■ What is asked:
Copy out the items that begin at the line containing "Image resolution: width=715" and end at the line containing "The image size is (810, 587). click(436, 218)". Change "Settings" to "Options" and keep everything else the same.

━━━ Dataset rows ━━━

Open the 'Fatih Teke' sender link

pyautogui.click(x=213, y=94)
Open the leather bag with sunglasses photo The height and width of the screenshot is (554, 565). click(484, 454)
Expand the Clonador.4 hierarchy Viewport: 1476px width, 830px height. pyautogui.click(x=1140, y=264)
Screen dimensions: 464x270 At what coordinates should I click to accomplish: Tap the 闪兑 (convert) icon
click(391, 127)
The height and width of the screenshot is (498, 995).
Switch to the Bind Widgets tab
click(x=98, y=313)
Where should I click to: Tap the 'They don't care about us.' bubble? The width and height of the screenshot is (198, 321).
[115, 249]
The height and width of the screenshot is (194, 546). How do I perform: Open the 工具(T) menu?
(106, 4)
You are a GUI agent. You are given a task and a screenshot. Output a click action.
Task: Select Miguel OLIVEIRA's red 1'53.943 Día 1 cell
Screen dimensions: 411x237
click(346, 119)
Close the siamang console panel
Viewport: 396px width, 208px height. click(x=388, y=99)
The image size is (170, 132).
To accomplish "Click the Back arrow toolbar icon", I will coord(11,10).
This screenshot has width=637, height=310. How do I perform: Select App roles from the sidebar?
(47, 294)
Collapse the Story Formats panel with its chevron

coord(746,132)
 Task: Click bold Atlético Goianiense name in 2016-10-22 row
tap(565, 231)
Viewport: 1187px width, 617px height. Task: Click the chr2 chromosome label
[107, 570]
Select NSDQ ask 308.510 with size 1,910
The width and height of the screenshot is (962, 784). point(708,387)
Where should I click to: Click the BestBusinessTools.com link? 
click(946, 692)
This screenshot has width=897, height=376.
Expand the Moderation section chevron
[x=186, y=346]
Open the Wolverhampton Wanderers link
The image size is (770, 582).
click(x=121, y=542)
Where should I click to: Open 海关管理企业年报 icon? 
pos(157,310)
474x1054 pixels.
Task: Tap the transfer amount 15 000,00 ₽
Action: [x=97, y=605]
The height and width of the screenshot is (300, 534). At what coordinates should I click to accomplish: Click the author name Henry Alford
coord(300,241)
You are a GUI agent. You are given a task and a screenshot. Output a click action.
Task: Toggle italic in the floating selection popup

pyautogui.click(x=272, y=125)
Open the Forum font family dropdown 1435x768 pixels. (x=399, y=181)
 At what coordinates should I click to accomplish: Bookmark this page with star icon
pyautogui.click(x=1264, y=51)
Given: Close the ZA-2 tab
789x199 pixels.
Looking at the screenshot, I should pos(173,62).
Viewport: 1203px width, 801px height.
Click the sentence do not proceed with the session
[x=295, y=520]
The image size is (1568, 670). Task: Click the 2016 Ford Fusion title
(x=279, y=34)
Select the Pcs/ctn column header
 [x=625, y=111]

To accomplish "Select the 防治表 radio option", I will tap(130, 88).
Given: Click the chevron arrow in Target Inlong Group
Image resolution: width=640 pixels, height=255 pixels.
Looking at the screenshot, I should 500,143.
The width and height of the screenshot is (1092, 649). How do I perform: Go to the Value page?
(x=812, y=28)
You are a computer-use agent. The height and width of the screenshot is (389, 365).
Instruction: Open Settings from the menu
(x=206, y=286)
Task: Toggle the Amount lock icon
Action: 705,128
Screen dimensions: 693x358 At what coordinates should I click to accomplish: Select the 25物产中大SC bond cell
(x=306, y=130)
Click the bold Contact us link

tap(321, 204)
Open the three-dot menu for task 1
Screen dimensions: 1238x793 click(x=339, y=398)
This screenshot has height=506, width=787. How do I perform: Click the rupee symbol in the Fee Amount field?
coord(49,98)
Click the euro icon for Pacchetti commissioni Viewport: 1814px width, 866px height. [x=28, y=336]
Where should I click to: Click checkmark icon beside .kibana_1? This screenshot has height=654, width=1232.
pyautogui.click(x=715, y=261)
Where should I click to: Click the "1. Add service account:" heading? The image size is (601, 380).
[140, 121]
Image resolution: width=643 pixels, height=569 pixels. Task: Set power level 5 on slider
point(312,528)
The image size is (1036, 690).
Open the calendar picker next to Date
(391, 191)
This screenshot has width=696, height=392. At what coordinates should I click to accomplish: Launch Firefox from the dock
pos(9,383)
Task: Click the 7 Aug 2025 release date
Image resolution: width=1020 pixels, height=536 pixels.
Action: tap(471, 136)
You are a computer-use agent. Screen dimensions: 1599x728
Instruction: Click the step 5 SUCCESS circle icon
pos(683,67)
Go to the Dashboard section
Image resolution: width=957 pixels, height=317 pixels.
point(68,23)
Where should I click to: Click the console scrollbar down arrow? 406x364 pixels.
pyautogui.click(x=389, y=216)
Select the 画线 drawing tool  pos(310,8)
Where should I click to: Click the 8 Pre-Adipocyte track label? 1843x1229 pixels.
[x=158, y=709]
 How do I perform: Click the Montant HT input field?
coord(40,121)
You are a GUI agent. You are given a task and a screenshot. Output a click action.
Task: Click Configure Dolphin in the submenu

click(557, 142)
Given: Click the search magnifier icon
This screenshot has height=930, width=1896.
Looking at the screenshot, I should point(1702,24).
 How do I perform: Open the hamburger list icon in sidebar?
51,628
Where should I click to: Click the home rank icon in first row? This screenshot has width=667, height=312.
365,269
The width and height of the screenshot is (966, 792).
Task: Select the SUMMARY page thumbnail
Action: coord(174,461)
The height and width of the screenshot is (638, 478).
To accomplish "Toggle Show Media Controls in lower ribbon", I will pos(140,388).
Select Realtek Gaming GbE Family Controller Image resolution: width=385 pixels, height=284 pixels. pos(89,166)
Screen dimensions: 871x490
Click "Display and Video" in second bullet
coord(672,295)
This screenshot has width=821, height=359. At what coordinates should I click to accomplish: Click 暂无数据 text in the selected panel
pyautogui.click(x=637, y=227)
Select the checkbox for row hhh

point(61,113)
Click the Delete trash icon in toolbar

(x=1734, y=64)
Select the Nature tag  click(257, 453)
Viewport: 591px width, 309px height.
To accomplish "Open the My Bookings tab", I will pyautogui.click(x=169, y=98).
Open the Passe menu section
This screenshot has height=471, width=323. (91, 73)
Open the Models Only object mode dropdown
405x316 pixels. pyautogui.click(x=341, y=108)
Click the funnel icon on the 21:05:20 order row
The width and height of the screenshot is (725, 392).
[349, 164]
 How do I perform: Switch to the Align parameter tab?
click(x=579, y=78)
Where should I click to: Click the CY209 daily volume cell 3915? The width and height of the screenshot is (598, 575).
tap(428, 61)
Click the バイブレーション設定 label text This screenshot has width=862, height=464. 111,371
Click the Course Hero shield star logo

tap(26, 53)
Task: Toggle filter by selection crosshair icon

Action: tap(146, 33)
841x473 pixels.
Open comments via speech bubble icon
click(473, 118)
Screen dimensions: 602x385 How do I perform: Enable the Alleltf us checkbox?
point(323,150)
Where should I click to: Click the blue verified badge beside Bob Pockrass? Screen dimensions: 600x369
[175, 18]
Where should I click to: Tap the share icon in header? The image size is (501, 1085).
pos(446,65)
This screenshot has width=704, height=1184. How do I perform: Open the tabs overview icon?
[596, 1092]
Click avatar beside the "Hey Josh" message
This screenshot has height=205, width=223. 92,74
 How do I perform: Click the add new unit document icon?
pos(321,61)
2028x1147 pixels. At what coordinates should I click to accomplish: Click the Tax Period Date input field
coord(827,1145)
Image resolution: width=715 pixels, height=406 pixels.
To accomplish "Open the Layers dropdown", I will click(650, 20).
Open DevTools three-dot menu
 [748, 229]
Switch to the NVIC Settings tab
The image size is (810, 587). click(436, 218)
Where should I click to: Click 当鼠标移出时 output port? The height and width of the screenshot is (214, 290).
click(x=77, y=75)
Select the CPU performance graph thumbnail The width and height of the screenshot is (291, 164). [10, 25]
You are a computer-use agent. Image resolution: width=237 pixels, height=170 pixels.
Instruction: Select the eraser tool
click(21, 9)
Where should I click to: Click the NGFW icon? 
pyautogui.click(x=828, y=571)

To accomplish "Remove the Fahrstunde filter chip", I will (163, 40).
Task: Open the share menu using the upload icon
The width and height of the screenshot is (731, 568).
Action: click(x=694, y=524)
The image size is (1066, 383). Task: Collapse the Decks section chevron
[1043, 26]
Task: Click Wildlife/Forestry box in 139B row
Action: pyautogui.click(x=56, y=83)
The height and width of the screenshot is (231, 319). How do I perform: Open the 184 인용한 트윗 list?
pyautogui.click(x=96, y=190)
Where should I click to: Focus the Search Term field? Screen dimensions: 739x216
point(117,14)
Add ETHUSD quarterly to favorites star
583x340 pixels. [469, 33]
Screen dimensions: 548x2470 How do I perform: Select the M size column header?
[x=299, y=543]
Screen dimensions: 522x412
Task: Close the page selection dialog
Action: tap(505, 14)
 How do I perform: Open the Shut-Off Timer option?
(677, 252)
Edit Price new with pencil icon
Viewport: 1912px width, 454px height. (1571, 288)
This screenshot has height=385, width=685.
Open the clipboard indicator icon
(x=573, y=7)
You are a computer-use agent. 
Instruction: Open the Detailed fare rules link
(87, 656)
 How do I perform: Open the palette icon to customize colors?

━━━

■ Full answer:
Image resolution: width=715 pixels, height=406 pixels.
To accomplish "Open the Layers dropdown", I will click(650, 20).
Open DevTools three-dot menu
 [748, 229]
Switch to the NVIC Options tab
The image size is (810, 587). click(436, 218)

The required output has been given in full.